**SELECTED PASSAGE**.
◇ ◇ ◇

Grow Local

When the redbuds are in bloom and the skies are blue, loft-dwellers and suburbanites alike feel the pull of spring. Instead of heading over to the big box store to pick up a flat of petunias, check out Austin’s local nurseries. Not only does buying from local entrepreneurs support fellow Austinites but in the plant and garden business, local advice is best. Austin has challenging conditions to garden in and the local nurseries can help you find plants best suited for our climate.

Austin is fortunate to have many and varied local nurseries. Most of them are interesting destinations in themselves with quite distinct personalities. Check them out!

Barton Springs Nursery. Out in West Lake on Bee Caves Rd, Barton Springs Nursery is my prime source for native plants. They have a very helpful, knowledgeable staff and extensive shaded grounds. They also carry an assortment of planters, garden decorations, bird baths and fountains.

◇ ◇ ◇

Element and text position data

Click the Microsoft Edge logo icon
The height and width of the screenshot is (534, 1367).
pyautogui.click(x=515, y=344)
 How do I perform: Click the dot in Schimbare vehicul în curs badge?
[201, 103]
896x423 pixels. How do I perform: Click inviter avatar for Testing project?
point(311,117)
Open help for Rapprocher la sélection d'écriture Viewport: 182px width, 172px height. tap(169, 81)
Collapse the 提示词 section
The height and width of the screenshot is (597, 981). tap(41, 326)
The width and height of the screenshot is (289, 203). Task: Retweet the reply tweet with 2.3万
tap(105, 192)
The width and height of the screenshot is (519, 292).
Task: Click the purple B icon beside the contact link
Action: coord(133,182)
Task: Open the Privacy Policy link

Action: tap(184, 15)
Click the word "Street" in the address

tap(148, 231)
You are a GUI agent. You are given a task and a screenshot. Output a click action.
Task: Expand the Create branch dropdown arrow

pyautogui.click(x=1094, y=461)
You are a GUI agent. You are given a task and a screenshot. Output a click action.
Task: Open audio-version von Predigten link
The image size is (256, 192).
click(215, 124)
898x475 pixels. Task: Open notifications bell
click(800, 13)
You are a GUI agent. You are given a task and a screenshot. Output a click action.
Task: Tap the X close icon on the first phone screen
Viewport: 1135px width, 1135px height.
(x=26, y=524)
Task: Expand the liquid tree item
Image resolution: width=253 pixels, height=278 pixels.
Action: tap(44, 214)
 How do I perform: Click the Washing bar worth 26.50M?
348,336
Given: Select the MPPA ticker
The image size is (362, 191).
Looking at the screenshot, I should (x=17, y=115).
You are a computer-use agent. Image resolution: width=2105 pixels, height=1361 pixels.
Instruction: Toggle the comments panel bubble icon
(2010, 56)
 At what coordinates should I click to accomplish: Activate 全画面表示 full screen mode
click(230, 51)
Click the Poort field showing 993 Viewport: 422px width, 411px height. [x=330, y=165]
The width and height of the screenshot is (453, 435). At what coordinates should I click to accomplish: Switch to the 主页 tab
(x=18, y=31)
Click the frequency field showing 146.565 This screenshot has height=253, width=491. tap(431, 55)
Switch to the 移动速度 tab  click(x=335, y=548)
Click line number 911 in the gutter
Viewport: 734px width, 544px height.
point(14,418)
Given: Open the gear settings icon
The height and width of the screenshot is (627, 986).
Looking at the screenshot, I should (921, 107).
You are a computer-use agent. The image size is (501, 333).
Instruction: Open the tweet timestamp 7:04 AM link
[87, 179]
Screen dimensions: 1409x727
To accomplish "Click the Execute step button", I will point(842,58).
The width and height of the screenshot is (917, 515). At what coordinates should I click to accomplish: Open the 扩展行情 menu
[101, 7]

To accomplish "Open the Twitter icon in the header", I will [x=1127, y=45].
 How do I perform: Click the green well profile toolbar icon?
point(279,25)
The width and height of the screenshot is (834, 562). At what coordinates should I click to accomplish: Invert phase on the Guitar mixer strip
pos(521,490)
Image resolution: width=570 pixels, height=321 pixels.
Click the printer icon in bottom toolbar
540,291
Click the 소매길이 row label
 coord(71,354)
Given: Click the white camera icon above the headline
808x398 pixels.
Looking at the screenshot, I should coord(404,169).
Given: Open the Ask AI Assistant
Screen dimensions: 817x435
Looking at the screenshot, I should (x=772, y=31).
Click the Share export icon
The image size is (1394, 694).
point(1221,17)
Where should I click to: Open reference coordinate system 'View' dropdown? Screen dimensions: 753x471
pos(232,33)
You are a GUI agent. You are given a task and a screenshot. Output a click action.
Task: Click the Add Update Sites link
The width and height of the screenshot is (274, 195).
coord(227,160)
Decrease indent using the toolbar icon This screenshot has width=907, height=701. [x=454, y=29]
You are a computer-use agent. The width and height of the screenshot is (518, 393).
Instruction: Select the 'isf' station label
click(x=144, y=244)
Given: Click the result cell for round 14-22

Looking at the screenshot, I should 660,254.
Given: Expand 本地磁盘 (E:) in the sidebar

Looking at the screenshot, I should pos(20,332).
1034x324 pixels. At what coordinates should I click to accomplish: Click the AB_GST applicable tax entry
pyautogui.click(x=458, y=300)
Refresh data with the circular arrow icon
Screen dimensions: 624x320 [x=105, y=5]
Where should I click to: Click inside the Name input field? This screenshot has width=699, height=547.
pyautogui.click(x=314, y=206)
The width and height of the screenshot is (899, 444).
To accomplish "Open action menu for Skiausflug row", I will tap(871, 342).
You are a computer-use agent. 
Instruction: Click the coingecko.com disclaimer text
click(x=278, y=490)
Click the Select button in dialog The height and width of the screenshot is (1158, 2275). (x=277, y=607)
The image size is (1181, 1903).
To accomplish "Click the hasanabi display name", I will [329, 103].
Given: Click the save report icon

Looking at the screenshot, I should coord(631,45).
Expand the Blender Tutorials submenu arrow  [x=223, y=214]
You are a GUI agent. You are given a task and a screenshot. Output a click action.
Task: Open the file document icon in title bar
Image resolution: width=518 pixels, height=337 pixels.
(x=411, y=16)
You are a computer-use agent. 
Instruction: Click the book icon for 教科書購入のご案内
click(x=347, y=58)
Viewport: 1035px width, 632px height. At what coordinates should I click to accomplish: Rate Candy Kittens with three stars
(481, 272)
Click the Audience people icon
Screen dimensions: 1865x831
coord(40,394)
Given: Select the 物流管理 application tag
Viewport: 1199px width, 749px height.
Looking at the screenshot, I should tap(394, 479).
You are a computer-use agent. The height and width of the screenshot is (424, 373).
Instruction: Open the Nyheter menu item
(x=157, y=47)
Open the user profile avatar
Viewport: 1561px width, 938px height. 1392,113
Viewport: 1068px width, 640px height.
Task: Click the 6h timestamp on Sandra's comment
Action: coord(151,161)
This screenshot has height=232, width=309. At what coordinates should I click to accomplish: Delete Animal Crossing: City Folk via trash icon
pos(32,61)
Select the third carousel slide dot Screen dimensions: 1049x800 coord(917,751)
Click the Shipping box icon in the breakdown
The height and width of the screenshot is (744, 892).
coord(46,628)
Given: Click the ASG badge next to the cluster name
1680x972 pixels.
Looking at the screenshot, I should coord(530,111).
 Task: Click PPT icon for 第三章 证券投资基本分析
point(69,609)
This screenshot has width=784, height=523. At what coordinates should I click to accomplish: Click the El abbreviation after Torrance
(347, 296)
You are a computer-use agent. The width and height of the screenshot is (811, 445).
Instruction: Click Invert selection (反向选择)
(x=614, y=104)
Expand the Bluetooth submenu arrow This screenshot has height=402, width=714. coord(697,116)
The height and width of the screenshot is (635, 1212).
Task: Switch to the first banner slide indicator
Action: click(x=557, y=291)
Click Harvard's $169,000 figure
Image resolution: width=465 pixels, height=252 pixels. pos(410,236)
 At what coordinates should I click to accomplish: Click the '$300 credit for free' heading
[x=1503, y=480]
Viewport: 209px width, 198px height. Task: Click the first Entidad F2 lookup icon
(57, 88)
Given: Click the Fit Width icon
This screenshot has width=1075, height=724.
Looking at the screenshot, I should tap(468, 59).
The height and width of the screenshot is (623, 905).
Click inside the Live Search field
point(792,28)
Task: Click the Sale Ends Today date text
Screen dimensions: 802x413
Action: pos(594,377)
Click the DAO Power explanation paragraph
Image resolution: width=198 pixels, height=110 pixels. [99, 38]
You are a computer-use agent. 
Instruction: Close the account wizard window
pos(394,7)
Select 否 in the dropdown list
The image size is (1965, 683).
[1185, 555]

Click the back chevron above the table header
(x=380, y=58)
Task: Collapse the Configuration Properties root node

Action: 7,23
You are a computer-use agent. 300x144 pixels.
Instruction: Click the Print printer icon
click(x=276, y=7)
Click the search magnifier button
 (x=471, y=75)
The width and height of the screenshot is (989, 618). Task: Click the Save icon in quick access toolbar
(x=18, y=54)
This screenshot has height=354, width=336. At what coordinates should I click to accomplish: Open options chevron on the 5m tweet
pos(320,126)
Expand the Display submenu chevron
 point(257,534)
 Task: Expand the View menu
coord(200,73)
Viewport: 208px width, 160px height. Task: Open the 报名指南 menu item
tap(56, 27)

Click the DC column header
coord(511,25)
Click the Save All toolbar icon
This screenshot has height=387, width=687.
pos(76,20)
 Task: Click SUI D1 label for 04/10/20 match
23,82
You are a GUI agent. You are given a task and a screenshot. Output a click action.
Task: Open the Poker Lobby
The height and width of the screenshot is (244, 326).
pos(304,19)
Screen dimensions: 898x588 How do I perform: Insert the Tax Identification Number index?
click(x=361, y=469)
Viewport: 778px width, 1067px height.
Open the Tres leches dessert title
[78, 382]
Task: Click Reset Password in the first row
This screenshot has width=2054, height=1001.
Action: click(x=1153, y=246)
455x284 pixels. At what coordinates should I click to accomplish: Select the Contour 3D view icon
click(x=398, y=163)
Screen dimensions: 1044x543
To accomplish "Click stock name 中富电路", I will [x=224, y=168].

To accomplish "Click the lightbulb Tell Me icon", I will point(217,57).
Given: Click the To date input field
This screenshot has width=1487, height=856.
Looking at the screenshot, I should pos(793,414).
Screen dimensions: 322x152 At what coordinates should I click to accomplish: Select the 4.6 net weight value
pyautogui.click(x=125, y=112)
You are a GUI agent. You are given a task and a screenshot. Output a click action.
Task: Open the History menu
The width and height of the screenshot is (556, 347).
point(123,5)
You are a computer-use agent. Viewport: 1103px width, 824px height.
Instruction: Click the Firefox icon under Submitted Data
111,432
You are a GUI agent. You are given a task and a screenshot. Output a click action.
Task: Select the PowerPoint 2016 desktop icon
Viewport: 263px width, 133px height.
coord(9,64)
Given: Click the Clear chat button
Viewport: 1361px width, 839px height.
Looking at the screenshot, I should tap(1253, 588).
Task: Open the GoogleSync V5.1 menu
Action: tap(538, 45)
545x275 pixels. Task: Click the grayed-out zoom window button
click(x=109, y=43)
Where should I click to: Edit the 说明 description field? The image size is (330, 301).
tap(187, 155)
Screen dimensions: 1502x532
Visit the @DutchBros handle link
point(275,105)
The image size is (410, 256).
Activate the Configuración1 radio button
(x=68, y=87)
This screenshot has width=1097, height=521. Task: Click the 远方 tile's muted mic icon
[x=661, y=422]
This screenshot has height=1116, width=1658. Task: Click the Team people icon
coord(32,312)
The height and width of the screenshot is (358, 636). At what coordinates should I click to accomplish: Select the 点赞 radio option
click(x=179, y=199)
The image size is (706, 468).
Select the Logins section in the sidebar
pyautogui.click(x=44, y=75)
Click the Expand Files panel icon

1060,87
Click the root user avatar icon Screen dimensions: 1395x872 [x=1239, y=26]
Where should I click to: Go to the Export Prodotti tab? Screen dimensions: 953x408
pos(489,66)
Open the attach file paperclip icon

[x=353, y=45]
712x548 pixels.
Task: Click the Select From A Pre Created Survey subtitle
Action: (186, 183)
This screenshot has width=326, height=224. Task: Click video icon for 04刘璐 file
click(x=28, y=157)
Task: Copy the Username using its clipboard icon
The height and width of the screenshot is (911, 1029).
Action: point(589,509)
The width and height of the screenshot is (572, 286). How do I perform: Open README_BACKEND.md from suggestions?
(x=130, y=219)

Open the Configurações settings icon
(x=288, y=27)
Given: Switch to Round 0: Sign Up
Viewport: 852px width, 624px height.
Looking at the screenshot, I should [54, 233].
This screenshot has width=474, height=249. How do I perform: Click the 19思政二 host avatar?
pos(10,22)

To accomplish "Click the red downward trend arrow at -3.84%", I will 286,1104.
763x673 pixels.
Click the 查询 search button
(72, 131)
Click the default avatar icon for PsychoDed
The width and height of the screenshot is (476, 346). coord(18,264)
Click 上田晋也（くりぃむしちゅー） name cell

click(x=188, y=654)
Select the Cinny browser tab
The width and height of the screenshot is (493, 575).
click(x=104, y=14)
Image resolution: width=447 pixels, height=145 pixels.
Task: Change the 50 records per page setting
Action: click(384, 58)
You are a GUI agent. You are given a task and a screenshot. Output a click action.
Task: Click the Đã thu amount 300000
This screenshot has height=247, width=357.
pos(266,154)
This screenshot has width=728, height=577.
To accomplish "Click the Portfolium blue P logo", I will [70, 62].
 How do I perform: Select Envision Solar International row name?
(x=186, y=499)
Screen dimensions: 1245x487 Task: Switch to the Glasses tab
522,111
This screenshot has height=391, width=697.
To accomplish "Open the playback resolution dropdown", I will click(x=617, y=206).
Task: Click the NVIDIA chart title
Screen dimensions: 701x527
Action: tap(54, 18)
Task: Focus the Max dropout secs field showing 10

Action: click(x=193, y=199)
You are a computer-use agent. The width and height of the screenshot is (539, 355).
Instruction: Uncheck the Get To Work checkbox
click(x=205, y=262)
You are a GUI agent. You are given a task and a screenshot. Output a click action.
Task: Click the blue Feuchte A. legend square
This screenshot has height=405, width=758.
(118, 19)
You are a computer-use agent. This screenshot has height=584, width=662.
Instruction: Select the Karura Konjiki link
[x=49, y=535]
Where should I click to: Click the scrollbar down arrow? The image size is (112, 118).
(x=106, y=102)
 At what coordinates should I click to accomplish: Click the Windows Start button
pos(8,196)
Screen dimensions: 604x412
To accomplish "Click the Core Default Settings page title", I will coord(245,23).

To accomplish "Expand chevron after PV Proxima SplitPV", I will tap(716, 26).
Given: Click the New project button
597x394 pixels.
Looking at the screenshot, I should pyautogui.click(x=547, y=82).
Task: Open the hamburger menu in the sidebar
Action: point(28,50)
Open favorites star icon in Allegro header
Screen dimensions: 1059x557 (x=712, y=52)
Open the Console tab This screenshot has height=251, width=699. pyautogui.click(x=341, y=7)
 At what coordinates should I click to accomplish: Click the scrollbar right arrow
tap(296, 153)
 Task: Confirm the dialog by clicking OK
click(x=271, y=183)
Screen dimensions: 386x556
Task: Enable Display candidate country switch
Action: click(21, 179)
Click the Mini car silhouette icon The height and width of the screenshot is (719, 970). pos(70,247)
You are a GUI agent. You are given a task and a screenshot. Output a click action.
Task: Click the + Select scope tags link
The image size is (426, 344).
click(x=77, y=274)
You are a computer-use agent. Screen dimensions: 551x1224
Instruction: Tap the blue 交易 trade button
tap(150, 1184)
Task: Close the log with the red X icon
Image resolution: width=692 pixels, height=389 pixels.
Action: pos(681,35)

◇ ◇ ◇

**WHAT TO DO**. Reproduce the passage from the Austin nurseries piece above, starting at "Austin is fortunate" and ending at "Check them out!".

**ANSWER FOR THE TASK**.
Austin is fortunate to have many and varied local nurseries. Most of them are interesting destinations in themselves with quite distinct personalities. Check them out!